* Listed records *
:::
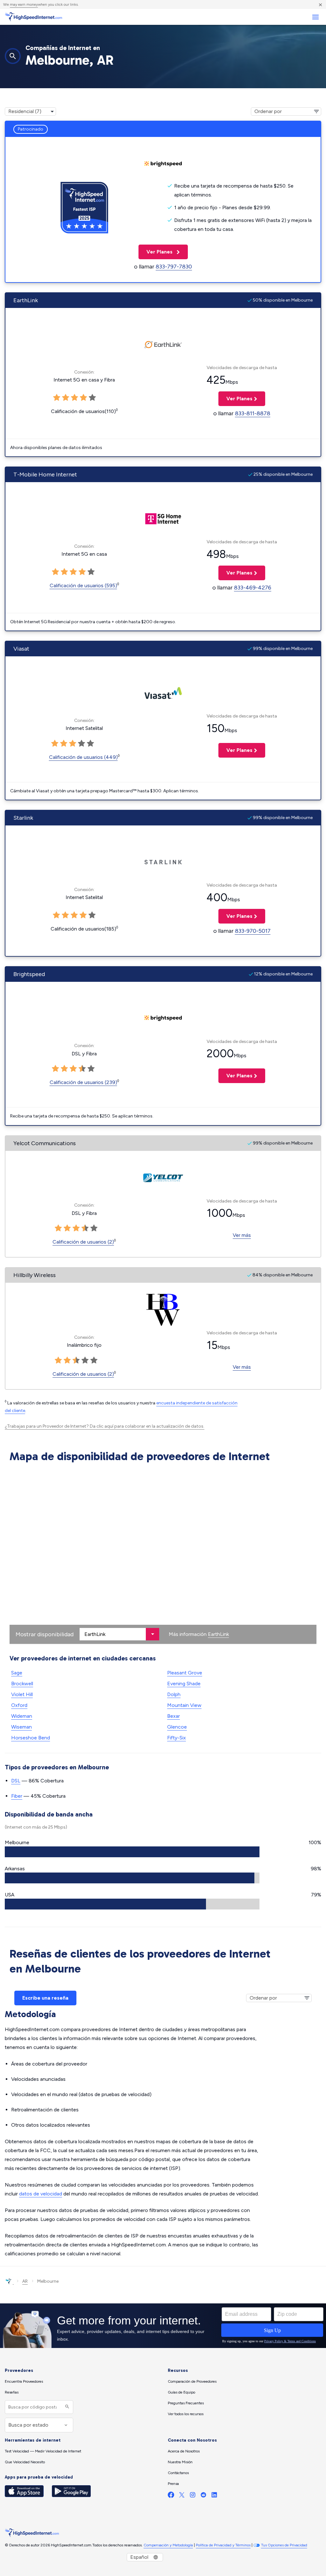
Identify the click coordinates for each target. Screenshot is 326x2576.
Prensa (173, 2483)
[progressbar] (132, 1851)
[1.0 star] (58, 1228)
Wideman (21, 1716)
:::
* Aim of the task *
An exact copy of the material above is required, minus its images.

* Written response *
Identify the click coordinates for each target. Screenshot is 326x2576.
Prensa (173, 2483)
[progressbar] (132, 1851)
[1.0 star] (58, 1228)
Wideman (21, 1716)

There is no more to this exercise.